Quando a chanson française se encontra com o toque de midas de Kevin Parker dos Tame Impala – que tudo consegue transformar em hinos de contornos perfeitamente psicadélicos e dreamy -, e segue um trilho de viagens rodopiantes e caleidoscópicas tingidas com tantas cores quantas aquelas possíveis de nomear, germinam melodias de pertença global mas de chavetas temporais indisputáveis.

Aliando ambiências descaradamente 60s, onduladas por flautas dançantes de chinelo na mão após longas tardes descomprometidas pela ligeireza da bossa nova e desenhadas por fusões de elementos que se insinuam às pistas dos clubes de jazz onde se começavam a fazer experimentações com r&b e algum hip hop – culminando no Doo Bop de Miles Davis reinventado para as massas pela mão do funk e do acid jazz de Jamiroquai -, a varinha de condão da francesa Melody Prochet tece no seu tear de floridas cornucópias sonoras o regresso aos habitats de luz encadeados pelos feixes alaranjados de sol vespestino.

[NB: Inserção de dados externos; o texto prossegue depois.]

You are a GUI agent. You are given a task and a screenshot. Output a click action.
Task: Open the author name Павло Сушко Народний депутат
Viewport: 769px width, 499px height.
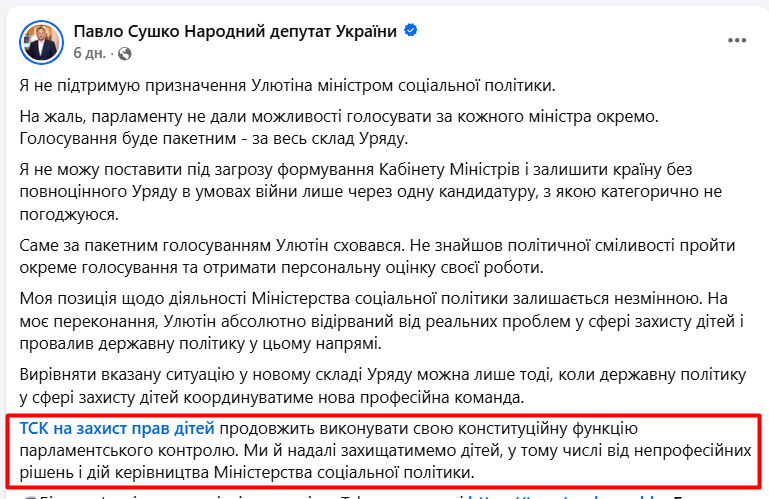tap(235, 31)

O retorno aos discos de Melody’s Echo Chamber fixa-se nos borrões multicolores que se vão alastrando na dinâmica de orquestrações de “Cross My Heart”, o tema de avanço para Bon Voyage, o álbum que será herdeiro do estreante disco homónimo de 2012, produzido precisamente por Parker, e que ocupará o trono ainda durante esta Primavera. É caso para dizer, apertem os cintos e façam boa viagem.